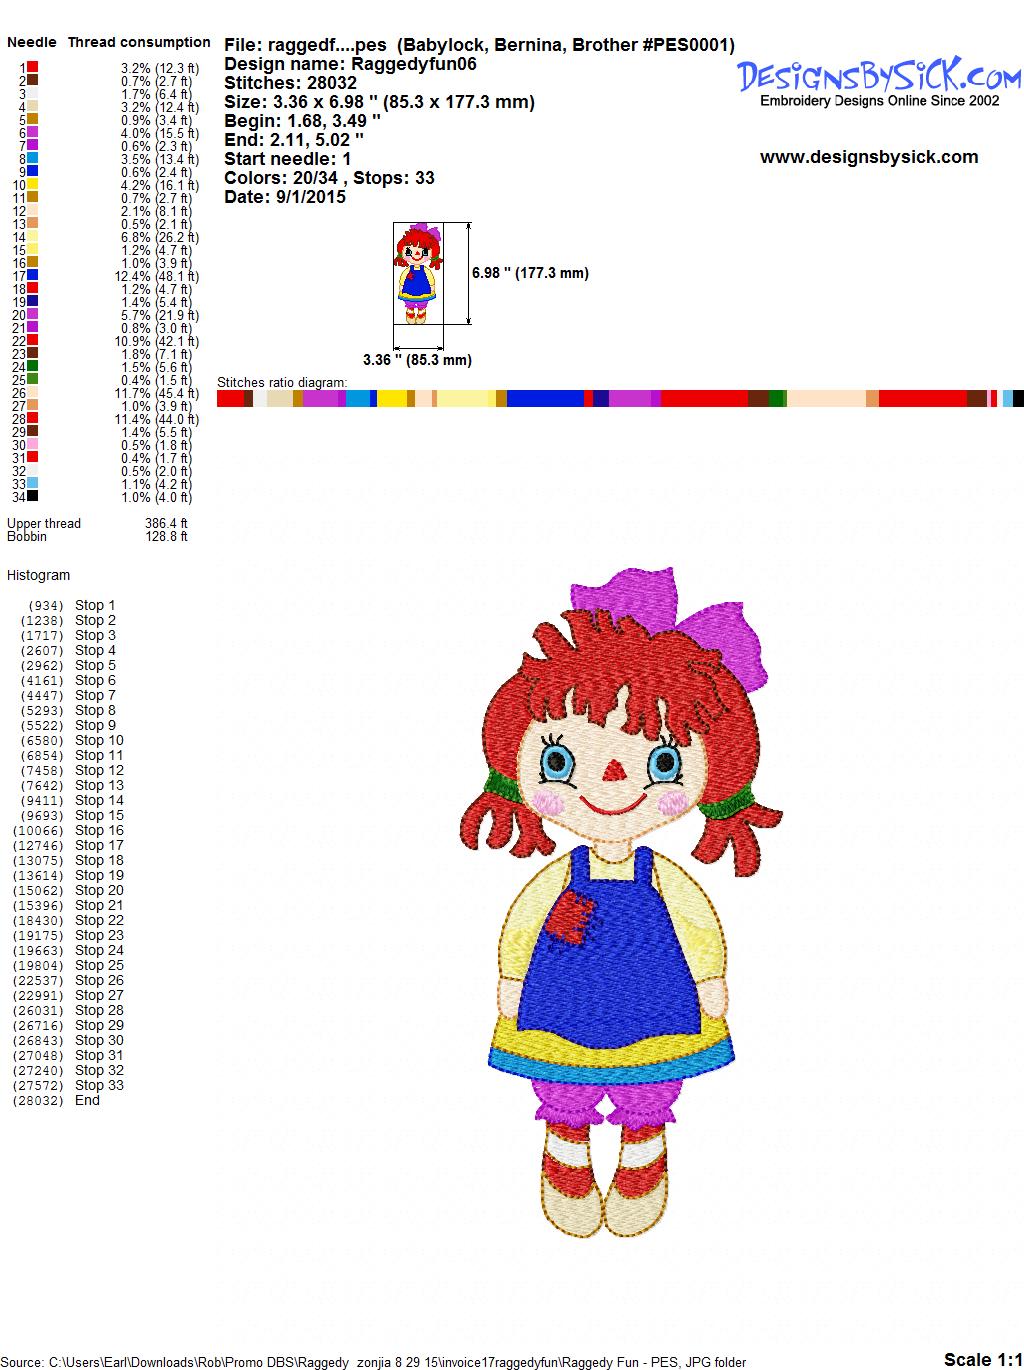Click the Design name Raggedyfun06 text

*-*-*

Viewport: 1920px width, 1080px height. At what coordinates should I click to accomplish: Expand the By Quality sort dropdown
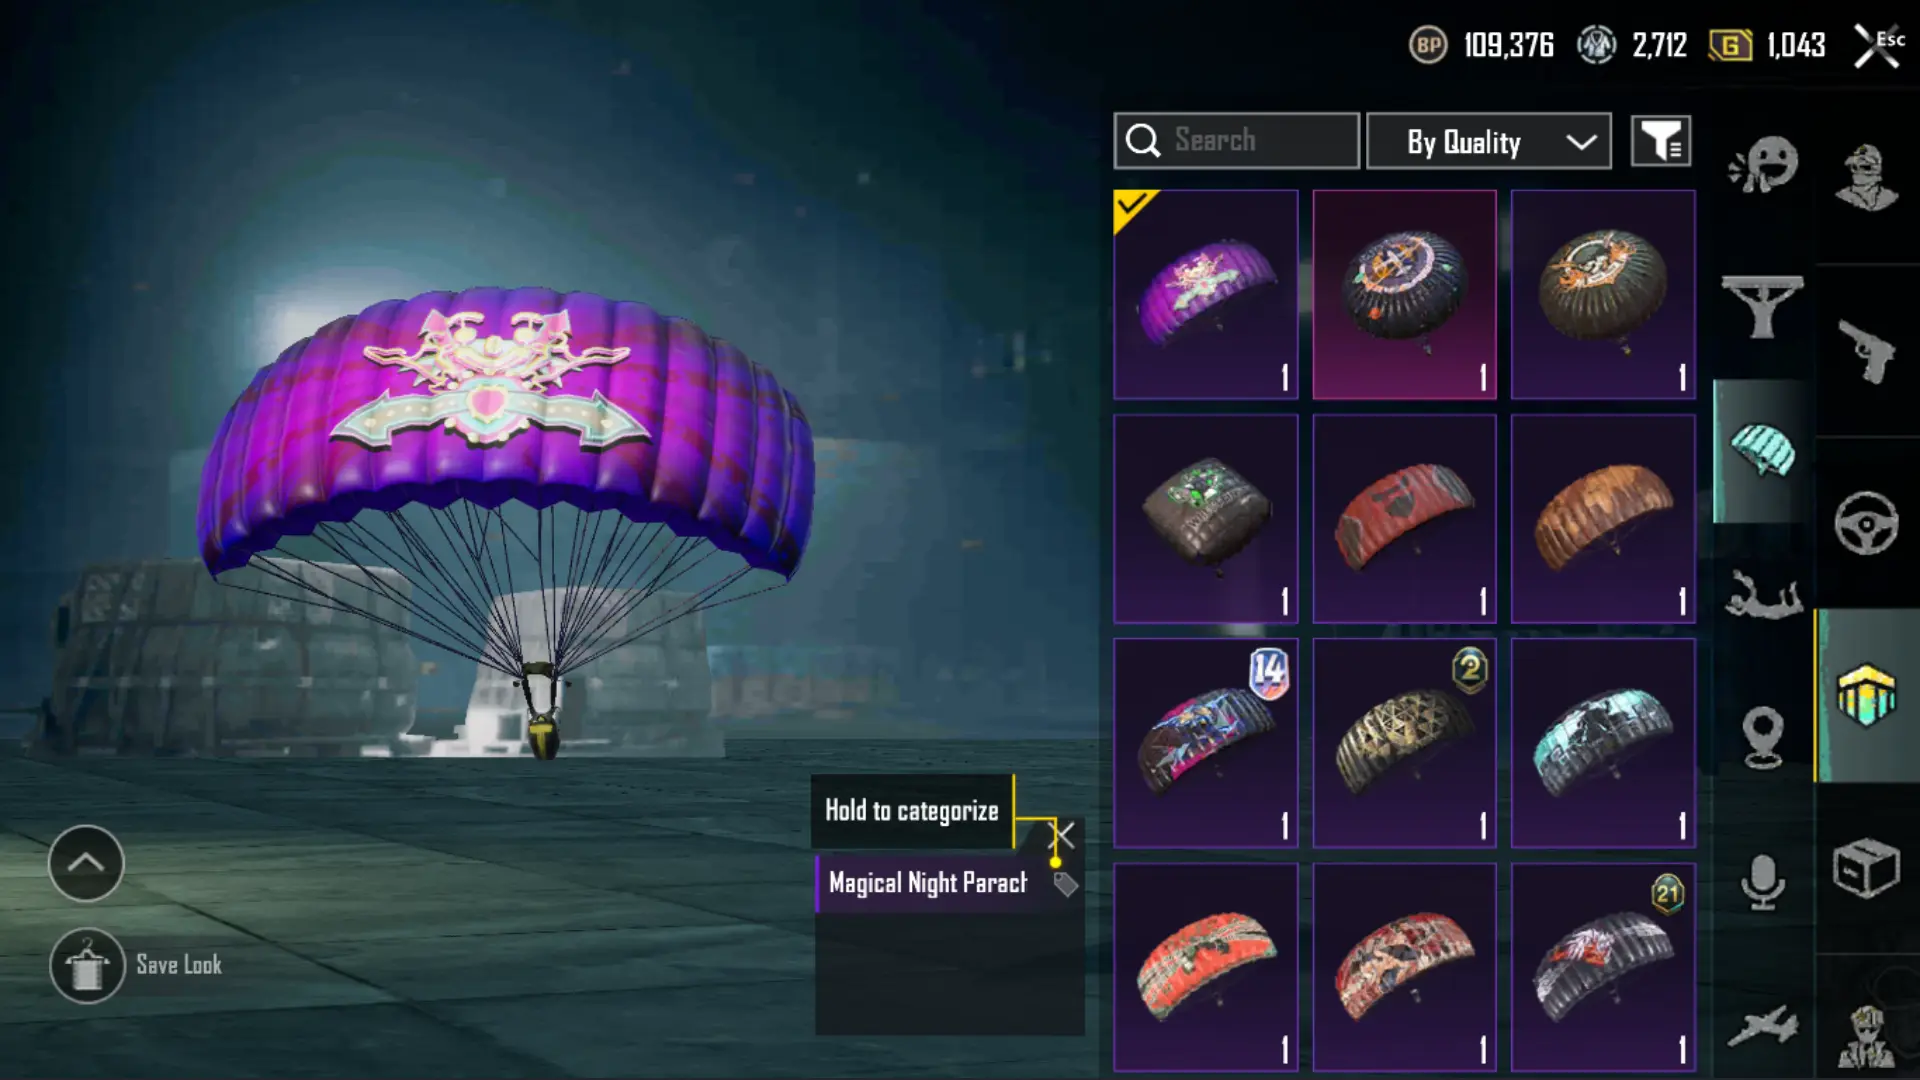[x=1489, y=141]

*-*-*

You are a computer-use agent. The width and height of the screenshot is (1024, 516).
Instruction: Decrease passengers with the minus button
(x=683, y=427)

*-*-*

Lay out the records starting at the line that contains "Viewport: 1920px width, 1080px" and ending at the line that contains "[x=1489, y=141]" as a Markdown table with the columns Number and Record line, one row per line and no blank lines. Leave the pictures out.

| Number | Record line |
|---|---|
| 1 | Viewport: 1920px width, 1080px height. At what coordinates should I click to accomplish: Expand the By Quality sort dropdown |
| 2 | [x=1489, y=141] |